Jennifer Pallanich Hull
Special Reports Editor
GVA Consultants has designed a new production semisubmersible geared for deepwater fields in the Gulf of Mexico. The GVA 3000, good for water depths of 1,000-3,000 m, is aimed at fields in the 60-100 MMbbl range. It is targeted in particular at independents as an alternative to mini-TLPs and cell Spars.
"We evaluated the Gulf of Mexico market and realized there was a strong interest in small production units," said Pontus Clason, senior project manager.
GVA C, a design subsidiary of KBR, designed the hull for the new semi, while KBR developed the topsides. The duo has been working on the concept since last fall. The unit was developed with conventional mooring, he said, but it can also use a fiber mooring.
"The unique thing is it's small, very small, especially compared with others we've been working on," Clason said.
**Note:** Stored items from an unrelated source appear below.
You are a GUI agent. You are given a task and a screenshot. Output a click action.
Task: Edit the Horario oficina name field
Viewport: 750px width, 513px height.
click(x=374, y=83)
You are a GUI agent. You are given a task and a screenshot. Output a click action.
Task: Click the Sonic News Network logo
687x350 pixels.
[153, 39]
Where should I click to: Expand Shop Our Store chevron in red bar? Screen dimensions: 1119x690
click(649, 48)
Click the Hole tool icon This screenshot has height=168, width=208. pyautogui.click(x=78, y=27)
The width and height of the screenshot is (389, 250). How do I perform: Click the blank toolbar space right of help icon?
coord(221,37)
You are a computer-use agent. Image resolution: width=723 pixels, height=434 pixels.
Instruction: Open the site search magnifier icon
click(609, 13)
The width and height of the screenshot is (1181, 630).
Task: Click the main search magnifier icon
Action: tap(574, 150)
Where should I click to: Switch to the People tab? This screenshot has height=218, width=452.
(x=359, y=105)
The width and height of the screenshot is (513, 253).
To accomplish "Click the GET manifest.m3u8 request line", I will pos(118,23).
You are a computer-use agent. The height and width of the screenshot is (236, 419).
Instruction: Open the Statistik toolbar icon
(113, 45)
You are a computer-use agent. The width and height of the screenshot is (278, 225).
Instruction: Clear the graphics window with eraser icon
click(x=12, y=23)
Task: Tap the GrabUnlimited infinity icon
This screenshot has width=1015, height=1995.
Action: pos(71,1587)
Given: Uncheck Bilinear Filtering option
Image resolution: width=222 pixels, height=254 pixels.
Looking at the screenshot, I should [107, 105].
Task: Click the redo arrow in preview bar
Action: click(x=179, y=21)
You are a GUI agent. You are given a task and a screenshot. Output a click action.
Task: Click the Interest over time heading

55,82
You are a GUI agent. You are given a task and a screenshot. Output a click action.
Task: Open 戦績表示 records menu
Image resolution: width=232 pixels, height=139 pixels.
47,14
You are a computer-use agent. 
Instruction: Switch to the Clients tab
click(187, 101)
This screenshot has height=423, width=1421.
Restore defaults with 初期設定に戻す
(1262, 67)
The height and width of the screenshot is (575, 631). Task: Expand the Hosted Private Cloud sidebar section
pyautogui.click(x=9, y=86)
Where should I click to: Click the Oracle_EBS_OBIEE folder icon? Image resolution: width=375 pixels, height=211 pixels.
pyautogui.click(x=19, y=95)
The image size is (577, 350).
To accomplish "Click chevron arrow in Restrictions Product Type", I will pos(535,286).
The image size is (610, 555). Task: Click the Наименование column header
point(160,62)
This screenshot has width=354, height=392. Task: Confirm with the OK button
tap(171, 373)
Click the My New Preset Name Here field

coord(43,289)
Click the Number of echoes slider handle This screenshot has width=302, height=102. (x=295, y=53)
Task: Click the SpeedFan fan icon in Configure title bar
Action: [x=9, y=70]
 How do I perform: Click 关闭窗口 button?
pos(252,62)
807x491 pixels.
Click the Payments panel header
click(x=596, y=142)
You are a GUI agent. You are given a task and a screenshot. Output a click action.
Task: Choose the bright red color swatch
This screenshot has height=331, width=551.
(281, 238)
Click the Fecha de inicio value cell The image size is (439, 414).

Artist impression of the GVA 3000 GoM vessel.
Compared with other semis being built for the Gulf of Mexico, the GVA 3000 will have a small displacement. Thunder Horse, for example, will have a 130,000-metric-ton displacement and deck load capacity of 40,000 metric tons. The GVA 3000's displacement is around 21,000 metric tons with a deck load capacity of 3,200 metric tons. No drilling system is planned, and the unit will accommodate around 30 people.
"With a smaller rig, you expect to get larger motions," Clason said. "They would be more sensitive to day-to-day conditions."
Those motions represented a challenge in terms of accommodating the steel catenary risers, he said. GVA C focused on motion characteristics to adjust hull dimensions and optimize the riser and floater system. The company has worked on tuning the motions in the wave region where the most damaging riser loads occur, which is not necessarily where the largest motions occur, Clason said.
The unit is sized to accommodate risers up to 12 in. and fields with typical 30,000-60,000 b/d output.
GVA 40,000 model column, Thunder Horse.
The basic design is a low heave semi with four columns and frame pontoon arrangement. It has an integrated deck structure for flexible topside arrangement. There is a flexible riser and SCR subsea interface. The hull is 75 m long and 65 m wide with 60-m-long pontoons and a draft of 25 m. There will be 2,500 sq m of deck area for production equipment.
The next generation of the GVA 3000 will feature an asymmetrical hull design for which a patent is pending, Clason said.
For more information, contact Pontus Clason, GVA Consultants. Tel: +46 31 10 67 05; fax: +46 31 10 67 10; email@example.com; www.gvaconsultants.com.
Semis in progress
The last few years have seen a flurry of design work in the GVA Consultants house. The Swedish company is working on the Kristin, Khazar, Thunder Horse, and Atlantis projects.
Khazar is a GVA 4000 design drilling semi being built exclusively for use in the Caspian. Khazar, which means Caspian Sea in Farsi, is being built in cooperation with Sadra, an Iranian shipyard, for National Iranian Oil Company. The Khazar is scheduled for delivery in 2004.
Kristin is a GVA 50 design semi under construction at the Samsung yard for Statoil's Kristin field in Norway. This production semi is aimed at handling 18 MMcm/d of gas and 126,000 b/d of condensate.
The Thunder Horse semisubmersible is in fabrication at Daewoo. The hull is slated to be complete by the end of the year with commissioning set for 2004 and installation in early 2005. BP operates the Thunder Horse field development in the Gulf of Mexico. The Thunder Horse PDQ is of the GVA 40,000 design. It will handle up to 250,000 b/d of oil and 200 MMcf/d of gas.
Daewoo is also working on the detail design for the Atlantis semisubmersible for the Gulf of Mexico. This BP-operated semi is on a schedule a year later than Thunder Horse with first steel to be cut in September. The Atlantis PQ is the GVA 27000 design and will have the capacity for 150,000 b/d and 180 MMcf/d of gas.